Insurance Premium Affordability

The affordability of life insurance premiums is a topic I discuss regularly with my clients.  Other concern include increasing monthly premiums due to age. The affordability of products such as Medical Insurance and Income Protection and the “value” that each product brings to an individual a family or an organization.

First of all, there are some facts that need to be understood:

  1. Calculation of insurance premiums are based on the chance of an event occurring.  Strictly speaking the chance of a 65-year-old dying before a 25-year-old is much more significant. Therefore a 65-year-old will generally pay more for their Life Insurance.
  2. Individual consideration is given to age, gender, occupation, smoking status and past times. These are the broad categories that are taken into account when rating a risk.
  3. All insurance companies use similar statistics. Although there is a variation between insurers as to how they apply those statistics. They all follow a very similar pattern when striking a premium.
  4.  Insurance companies can use loadings (increased premiums) to negate individual risks.  For example, if you suffered from a condition such as diabetes. The insurer may take on the risk but impose a larger premium to allow them to offer cover.
  5. The risk is assessed when you apply for your insurance by completing an application form. The insurer can not revisit the application to reassess your application in the future.  Fire and General Insurance (house, contents, car) on the other hand requires annual declarations. The declaration notes any change of material facts such as previous loss or driving status.

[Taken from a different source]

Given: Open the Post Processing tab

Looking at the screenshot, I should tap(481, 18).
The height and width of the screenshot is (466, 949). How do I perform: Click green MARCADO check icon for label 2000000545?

When assessing your own affordability, it is important perhaps to take out such emotive thoughts such as:

  • I’ve never claimed on my medical insurance therefore there is not much chance I will need it in the future.
  • My family is healthy and I am healthy so those events will not happen to me.
  • The events of death, disability or sickness will not have a financial impact on me.
  • Be careful of a third persons agenda “including insurance advisers”. Family members can overstate the assistance that will be provided when an event occurs. Your accountant can be focused on outgoings instead of the real reason you are paying insurance premiums.  Remember that you and your family will have to bear the cost of not having the correct insurance in place not the third person.

But do include:

  • Full understanding of your insurance, including each individual cover and how not having that cover will impact on you when the event occurs.
  • The reasons you took out the cover in the first place and if those reasons still remain.
  • Attempt to emotionally place yourself in the position of the event occurring. Imagine the financial and emotional consequences of that event.
  • Your advisor should understand and have empathy for your situation. Equally important understand insurance and help you come to a balanced and well-rounded decision, tailored made for you and your family.